# [PROMPT]
Retrieve every line from the records in which the word "computer" occurs.

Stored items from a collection
++++++
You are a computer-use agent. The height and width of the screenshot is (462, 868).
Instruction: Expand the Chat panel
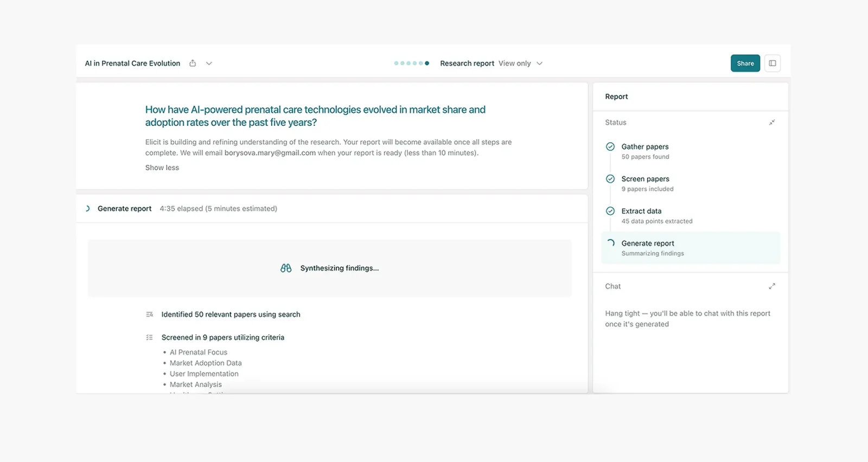pos(772,286)
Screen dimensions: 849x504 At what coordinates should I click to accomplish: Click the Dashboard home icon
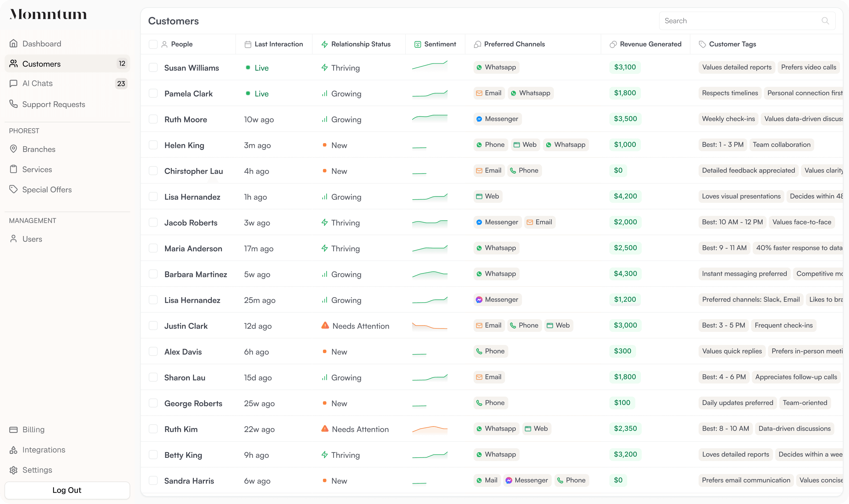tap(14, 43)
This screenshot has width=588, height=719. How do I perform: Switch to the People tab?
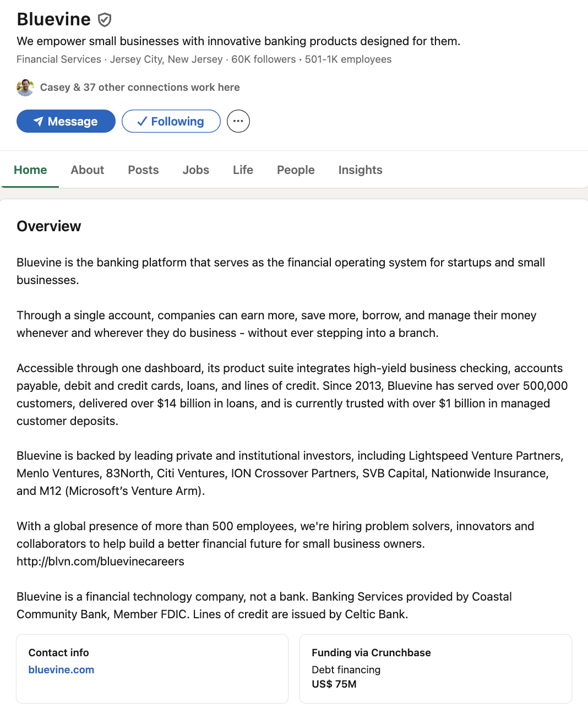pyautogui.click(x=296, y=170)
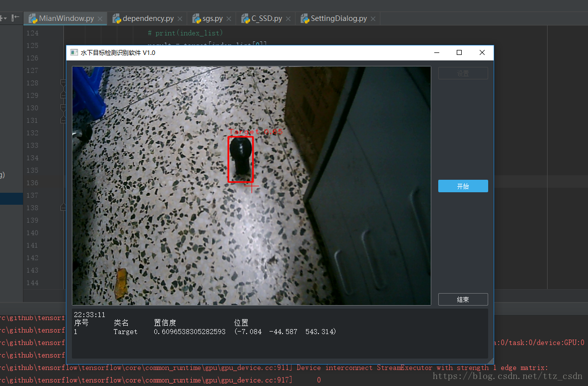This screenshot has width=588, height=386.
Task: Switch to the dependency.py tab
Action: pos(147,18)
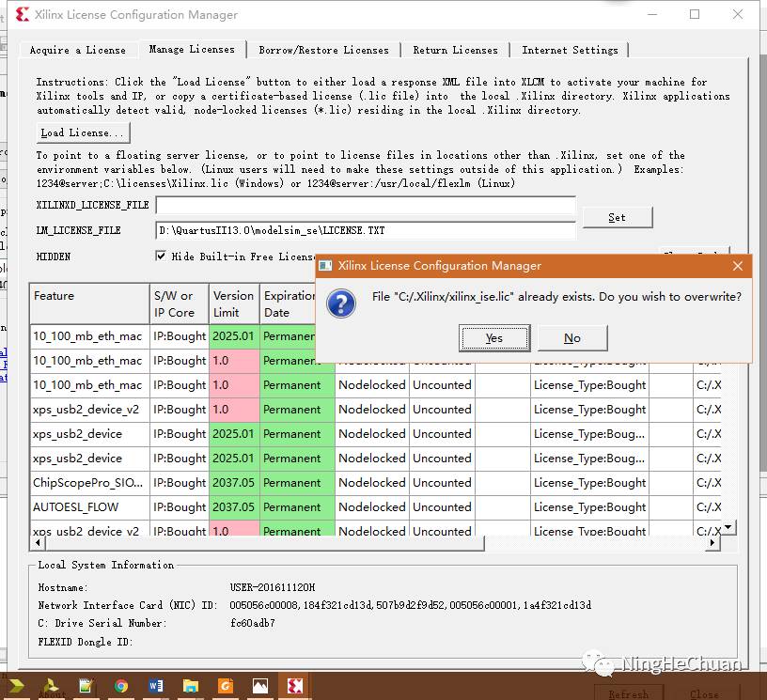Image resolution: width=767 pixels, height=700 pixels.
Task: Open the photo viewer icon in taskbar
Action: [x=260, y=686]
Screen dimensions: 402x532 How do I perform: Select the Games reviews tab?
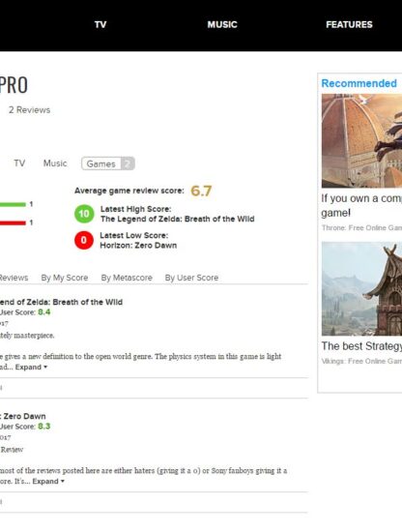(x=108, y=163)
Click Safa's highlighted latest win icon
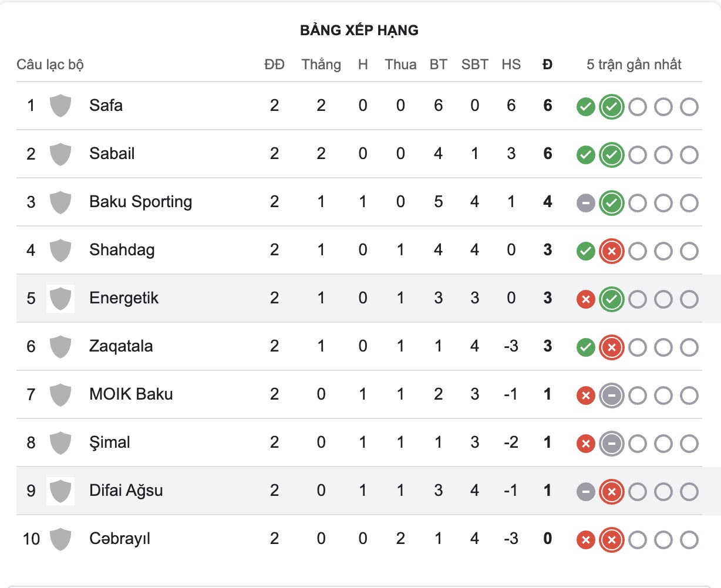Image resolution: width=721 pixels, height=588 pixels. point(611,107)
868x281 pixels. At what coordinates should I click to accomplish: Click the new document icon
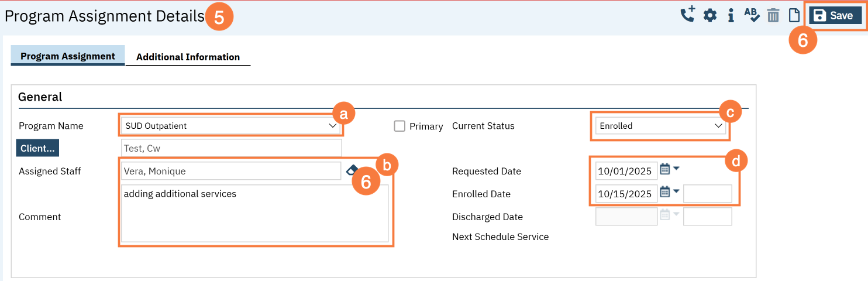pos(794,15)
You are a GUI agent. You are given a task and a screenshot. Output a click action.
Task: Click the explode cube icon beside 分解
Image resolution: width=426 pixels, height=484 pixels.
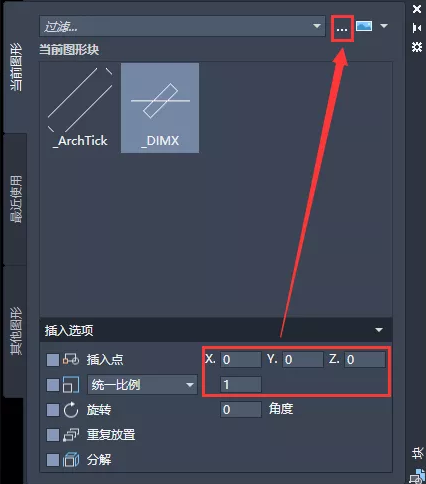pos(71,460)
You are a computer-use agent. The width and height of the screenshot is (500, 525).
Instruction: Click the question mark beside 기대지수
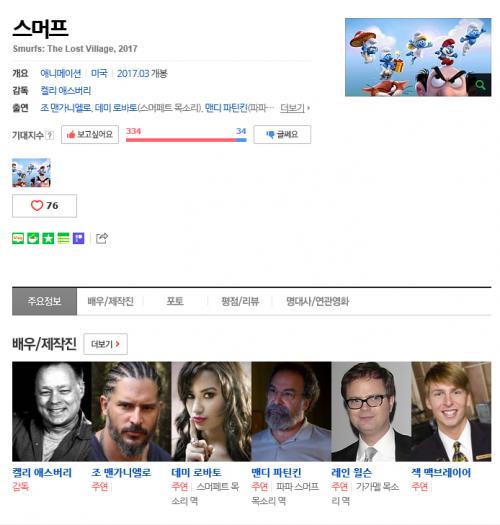(x=50, y=135)

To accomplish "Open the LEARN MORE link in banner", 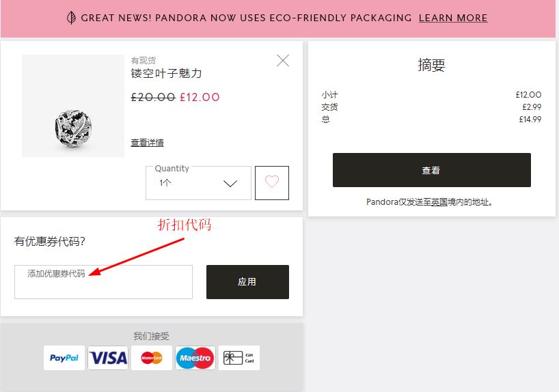I will (x=453, y=18).
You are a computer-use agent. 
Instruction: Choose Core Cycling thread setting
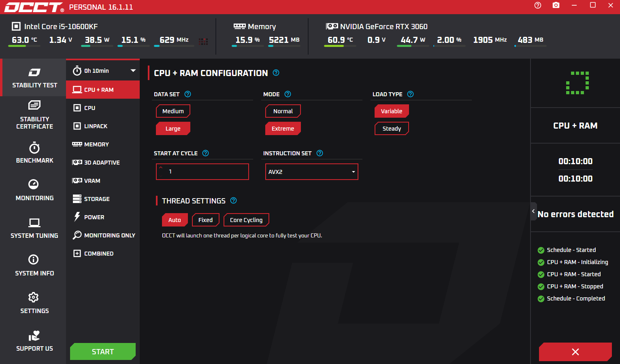246,220
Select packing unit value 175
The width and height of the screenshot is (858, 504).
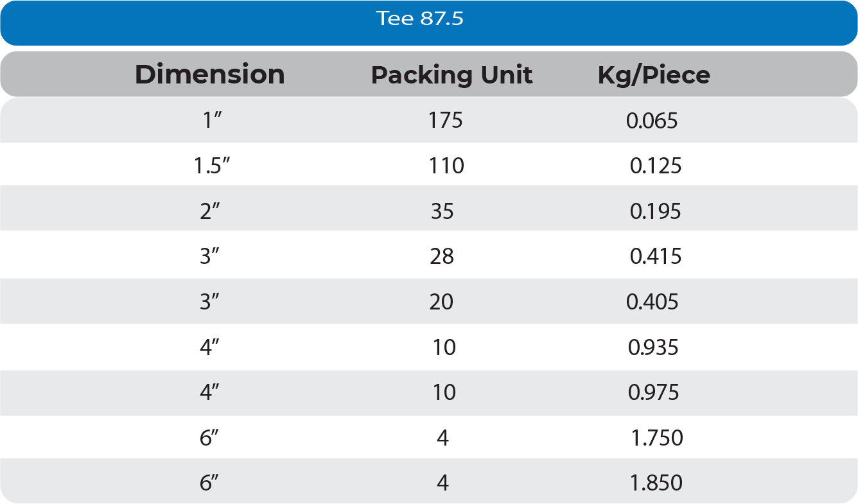pyautogui.click(x=446, y=120)
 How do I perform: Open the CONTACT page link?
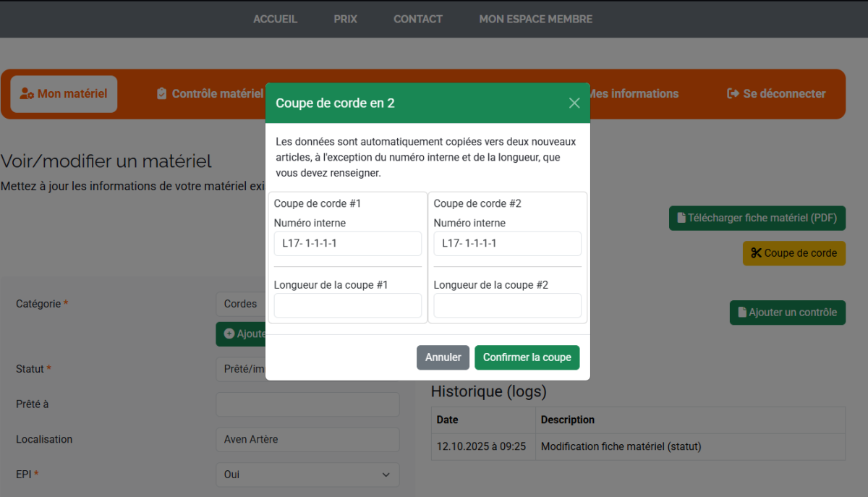(417, 20)
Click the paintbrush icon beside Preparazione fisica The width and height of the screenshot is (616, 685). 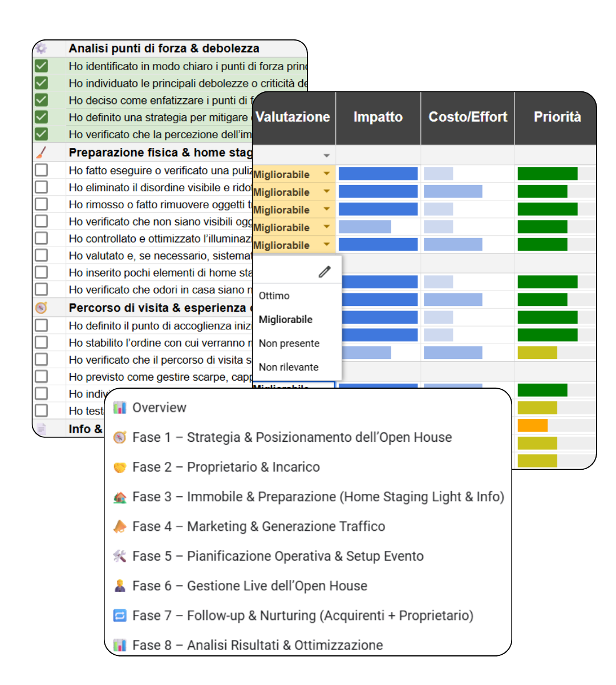click(41, 152)
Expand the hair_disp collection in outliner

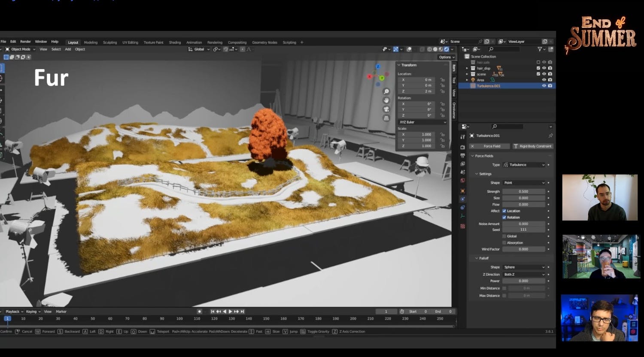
++++++
# [ANSWER TO THIS EXERCISE]
You are a computer-use agent. The height and width of the screenshot is (462, 868).
You are a computer-use agent. The width and height of the screenshot is (500, 525).
You are a computer-use agent. 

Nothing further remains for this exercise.